OpenGL Pipeline - At what stage is lighting calculated?

Toasty

Newcomer
Is it after the modelview transform (eye-space) and before the projection transform? Or is it after both the modelview and projection transformations (clip-space)?

I ask because I've created my own implementation of the OpenGL lighting model in clip-space and I am not always getting identical results versus my reference ATI implementation. I would like to know whether some of these bugs are because I'm in the wrong coordinate-space :oops:.
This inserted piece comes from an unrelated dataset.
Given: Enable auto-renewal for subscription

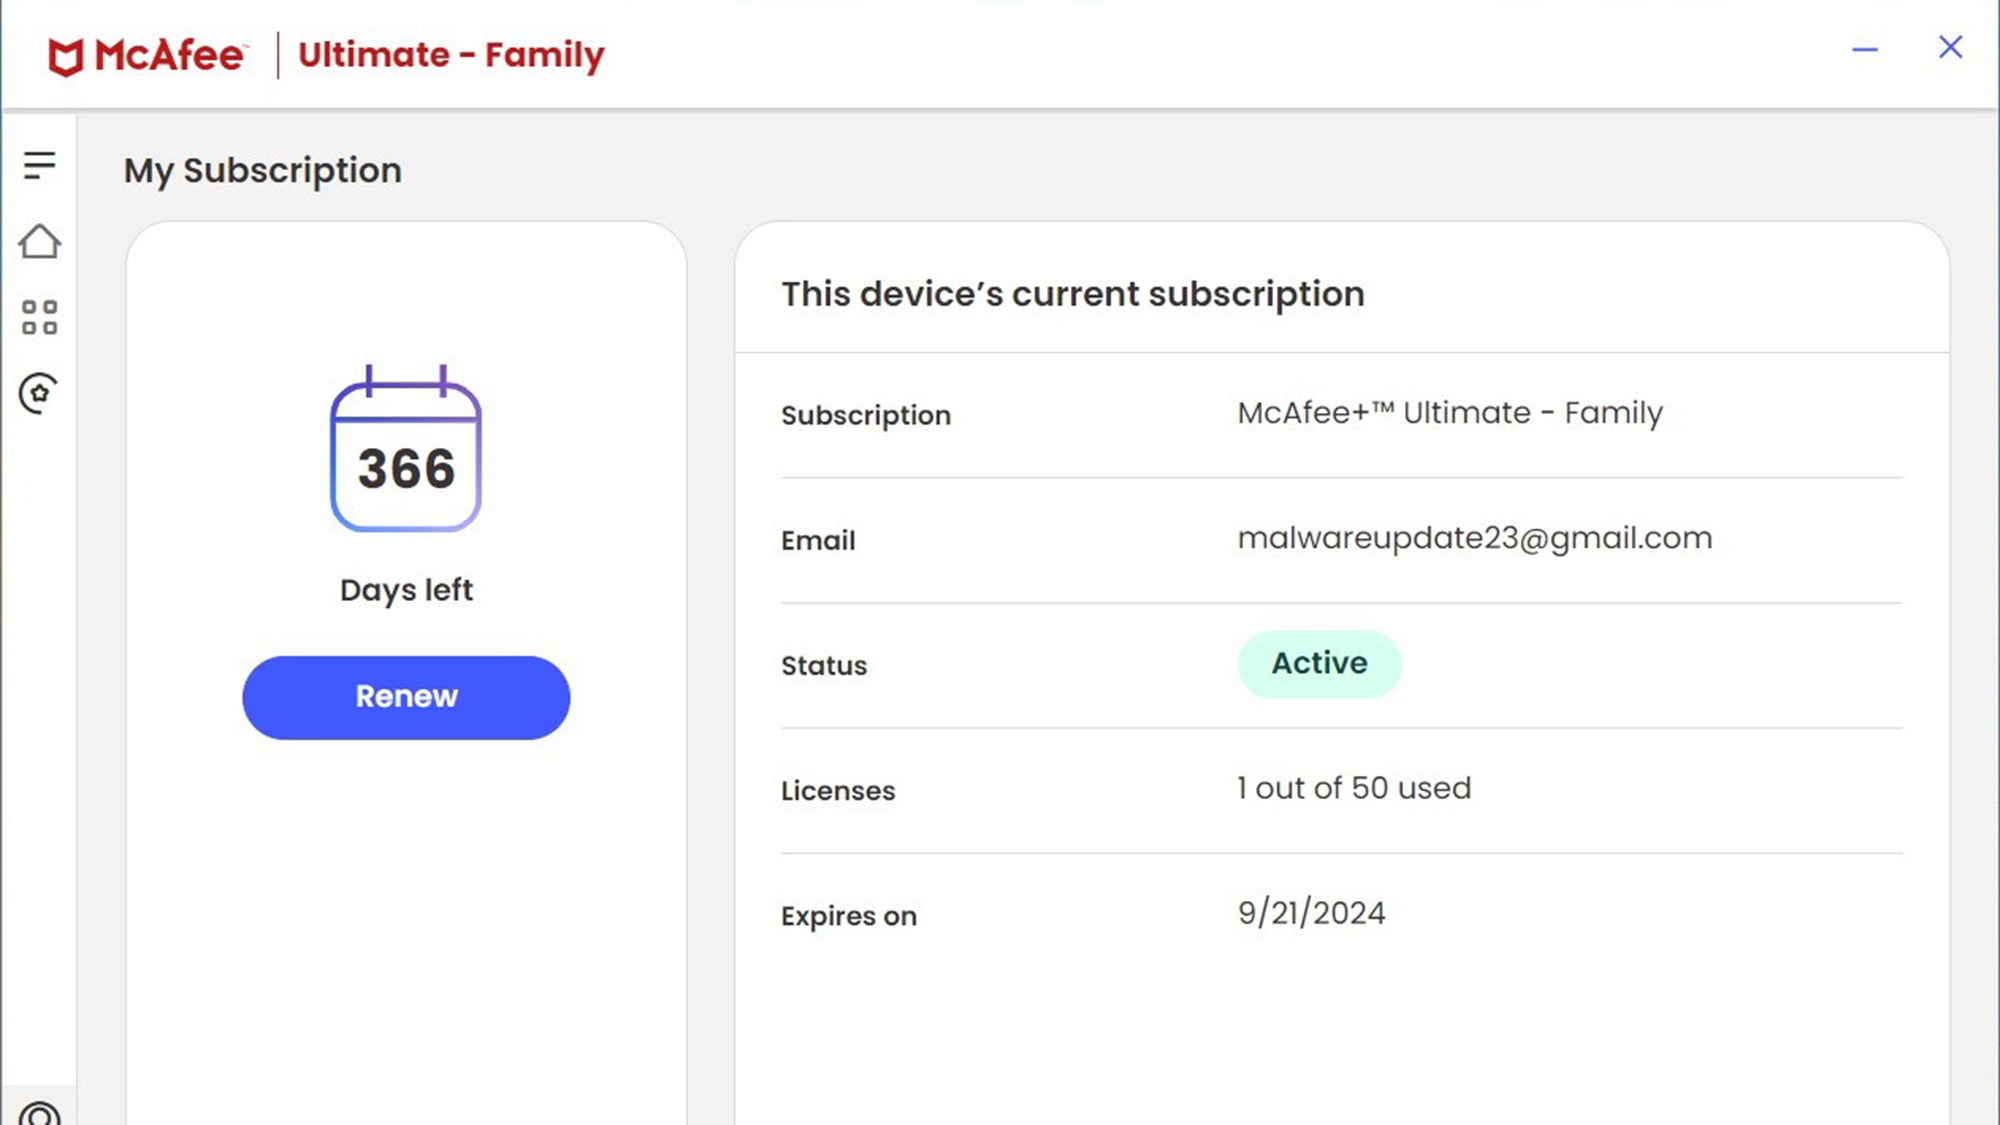Looking at the screenshot, I should [407, 696].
My hope is that it can be performed in clip-space, so that I can perform primitive assembly and trivial clipping rejection first such that I only calculate the lighting at vertices belonging to primitives visible on the screen.

Thanks,
-Toasty
 
If your talking about vertex lighting then it occurs before the projection matrix is applied. Although you should be able to do it in any space you want prior to the projection.
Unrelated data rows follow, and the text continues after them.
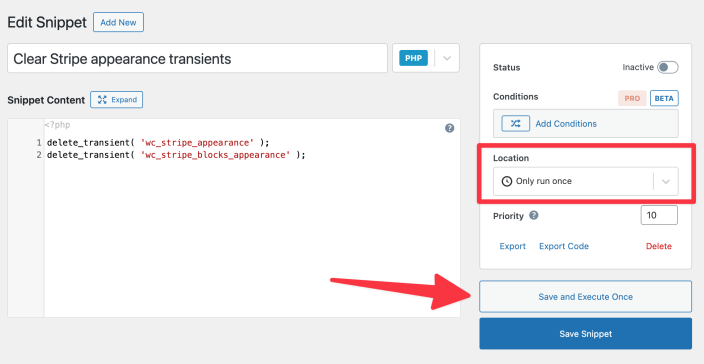Click the Export Code link

point(564,246)
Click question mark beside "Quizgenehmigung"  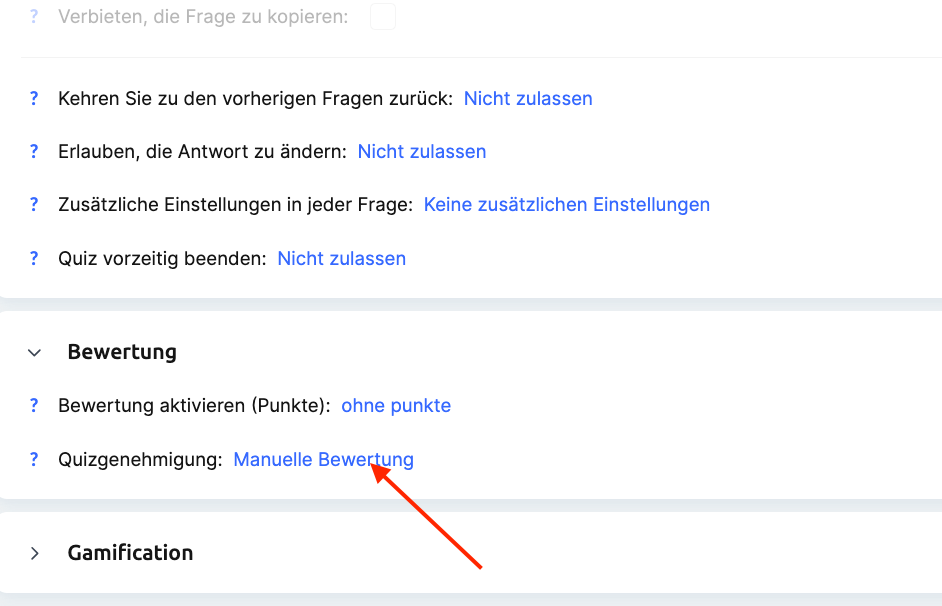(x=34, y=460)
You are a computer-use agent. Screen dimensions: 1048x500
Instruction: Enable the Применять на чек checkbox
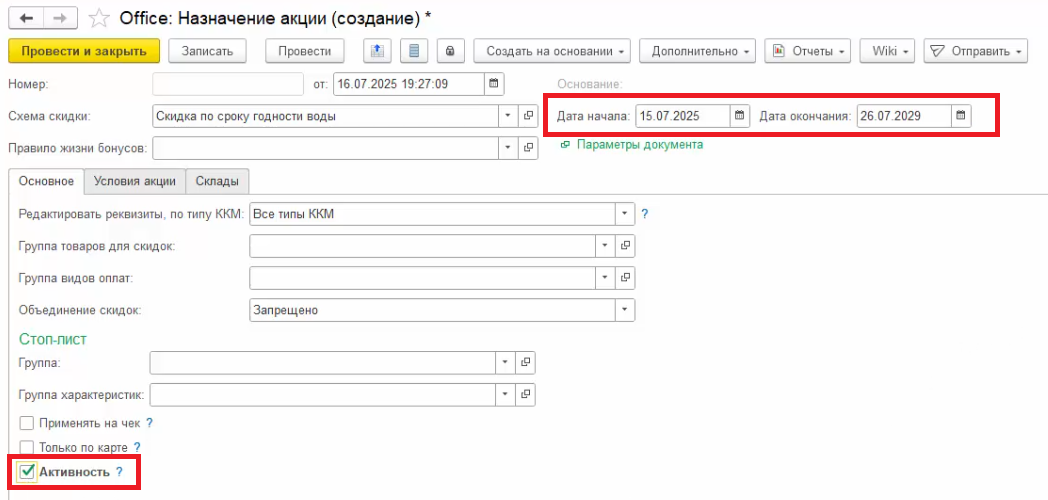(x=27, y=423)

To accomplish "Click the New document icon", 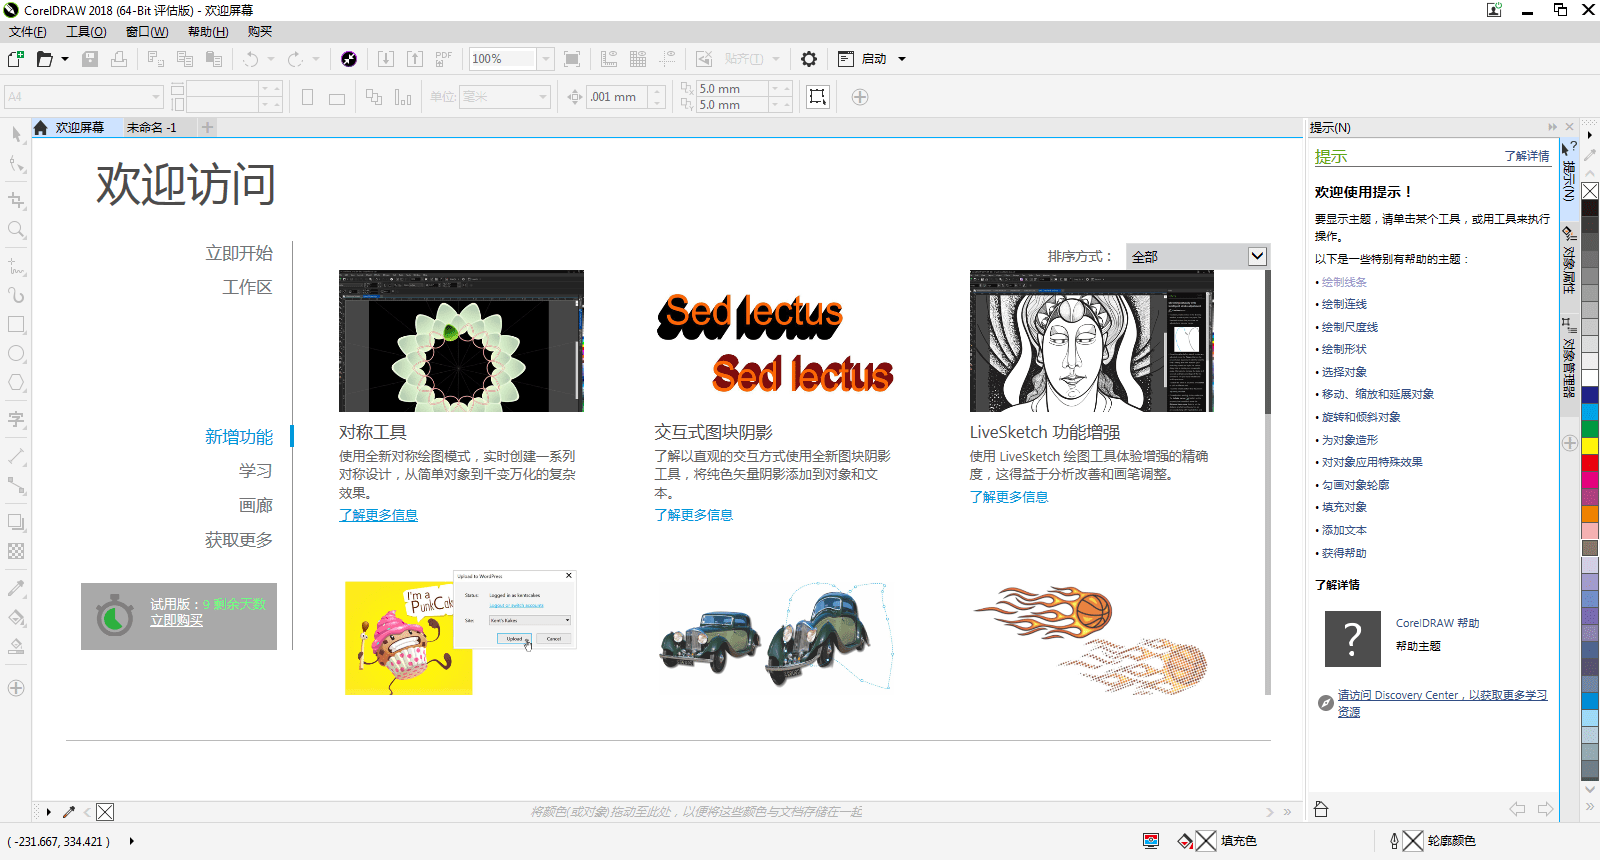I will [x=16, y=59].
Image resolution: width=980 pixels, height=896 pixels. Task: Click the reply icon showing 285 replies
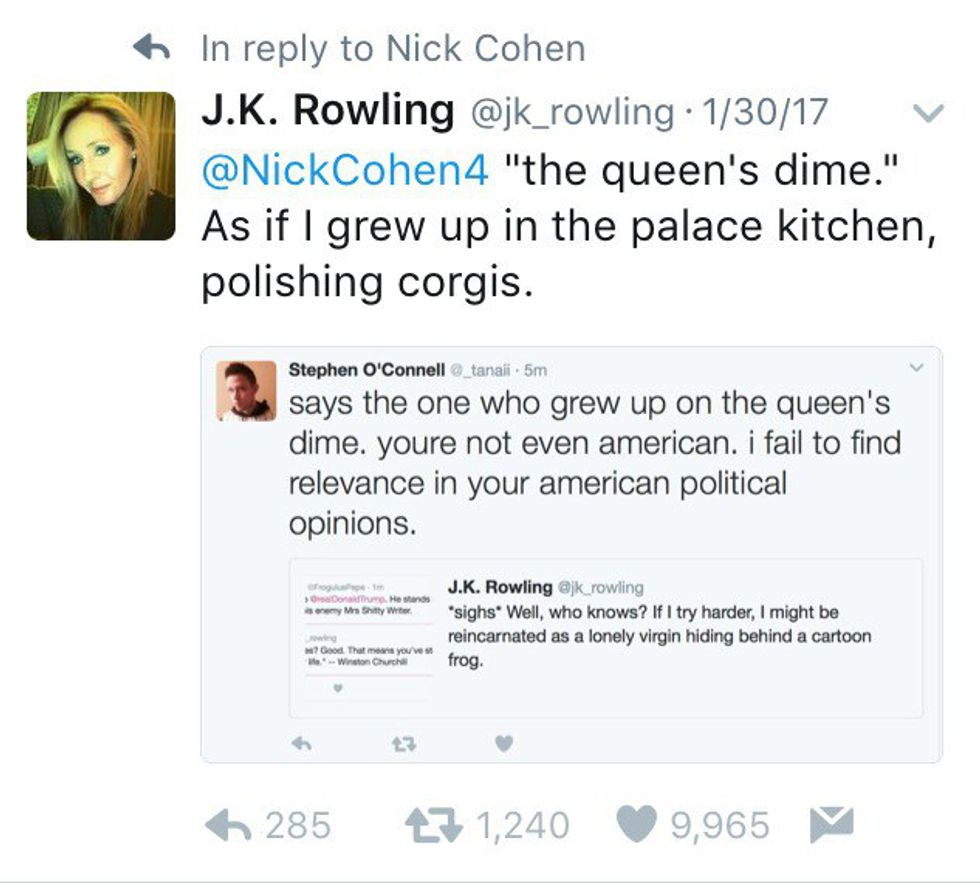point(226,825)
If you want to do it post clip, then you'll have to keep the original vertex data around.
 
Thanks for the reply.

I guess for now I will focus on correctness and try moving things to eye-space.

Down the road though I would like to try something like the following when GL_LIGHTING is enabled:

1) Modelview transform - write result to temporary array
2) Modelview-Projection transform - write result to position
3) Primitive Assembly + Clipping - find clip vertices but do not perform color interpolation, but store the interpolation factor.
4) Light only the vertices belonging to visible primitives (using temp data)
5) Perform color interpolation to arrive at color at clip vertices.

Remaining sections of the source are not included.